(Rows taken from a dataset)
---

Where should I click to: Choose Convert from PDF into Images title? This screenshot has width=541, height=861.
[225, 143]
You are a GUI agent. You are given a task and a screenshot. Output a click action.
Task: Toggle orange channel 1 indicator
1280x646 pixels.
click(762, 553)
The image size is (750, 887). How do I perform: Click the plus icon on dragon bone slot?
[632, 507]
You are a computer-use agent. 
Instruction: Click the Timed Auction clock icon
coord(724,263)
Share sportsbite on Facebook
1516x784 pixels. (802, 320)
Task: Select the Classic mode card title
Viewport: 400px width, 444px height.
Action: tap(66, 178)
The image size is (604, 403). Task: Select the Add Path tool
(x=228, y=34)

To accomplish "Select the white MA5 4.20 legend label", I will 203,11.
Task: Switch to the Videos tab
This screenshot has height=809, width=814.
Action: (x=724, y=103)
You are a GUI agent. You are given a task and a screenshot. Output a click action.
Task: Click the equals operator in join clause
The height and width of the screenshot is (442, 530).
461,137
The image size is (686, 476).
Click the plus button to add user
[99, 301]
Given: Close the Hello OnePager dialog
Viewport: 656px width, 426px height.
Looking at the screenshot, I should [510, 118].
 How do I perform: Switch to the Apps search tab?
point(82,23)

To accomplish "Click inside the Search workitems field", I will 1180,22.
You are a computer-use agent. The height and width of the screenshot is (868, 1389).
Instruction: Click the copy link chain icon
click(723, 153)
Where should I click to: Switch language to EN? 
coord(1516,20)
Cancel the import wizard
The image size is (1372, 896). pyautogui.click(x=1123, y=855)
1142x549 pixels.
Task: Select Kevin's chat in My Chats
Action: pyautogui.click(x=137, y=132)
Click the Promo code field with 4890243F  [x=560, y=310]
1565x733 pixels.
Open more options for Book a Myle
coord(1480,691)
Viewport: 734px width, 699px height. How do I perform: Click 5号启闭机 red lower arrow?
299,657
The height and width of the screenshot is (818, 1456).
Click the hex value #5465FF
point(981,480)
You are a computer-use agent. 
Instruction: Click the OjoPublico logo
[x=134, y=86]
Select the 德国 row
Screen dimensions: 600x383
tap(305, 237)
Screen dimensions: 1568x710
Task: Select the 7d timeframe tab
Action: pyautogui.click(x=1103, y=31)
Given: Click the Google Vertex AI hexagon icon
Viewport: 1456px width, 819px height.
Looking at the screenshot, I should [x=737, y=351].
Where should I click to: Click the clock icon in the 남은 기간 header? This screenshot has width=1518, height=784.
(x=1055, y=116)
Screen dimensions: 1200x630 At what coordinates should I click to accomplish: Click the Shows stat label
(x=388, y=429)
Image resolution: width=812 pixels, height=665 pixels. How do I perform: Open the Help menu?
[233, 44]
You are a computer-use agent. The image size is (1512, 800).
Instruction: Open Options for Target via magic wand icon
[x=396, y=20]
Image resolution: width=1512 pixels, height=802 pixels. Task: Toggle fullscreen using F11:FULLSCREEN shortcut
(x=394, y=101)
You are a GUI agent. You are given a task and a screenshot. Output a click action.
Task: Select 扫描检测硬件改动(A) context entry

---

• **The request**
Retype the lines above word for word, beginning with the first line and ending with the line that contains "(x=228, y=34)", including both of those lines.

• **Solution to this task**
Where should I click to: Choose Convert from PDF into Images title? This screenshot has width=541, height=861.
[225, 143]
You are a GUI agent. You are given a task and a screenshot. Output a click action.
Task: Toggle orange channel 1 indicator
1280x646 pixels.
click(762, 553)
The image size is (750, 887). How do I perform: Click the plus icon on dragon bone slot?
[632, 507]
You are a computer-use agent. 
Instruction: Click the Timed Auction clock icon
coord(724,263)
Share sportsbite on Facebook
1516x784 pixels. (802, 320)
Task: Select the Classic mode card title
Viewport: 400px width, 444px height.
Action: tap(66, 178)
The image size is (604, 403). Task: Select the Add Path tool
(x=228, y=34)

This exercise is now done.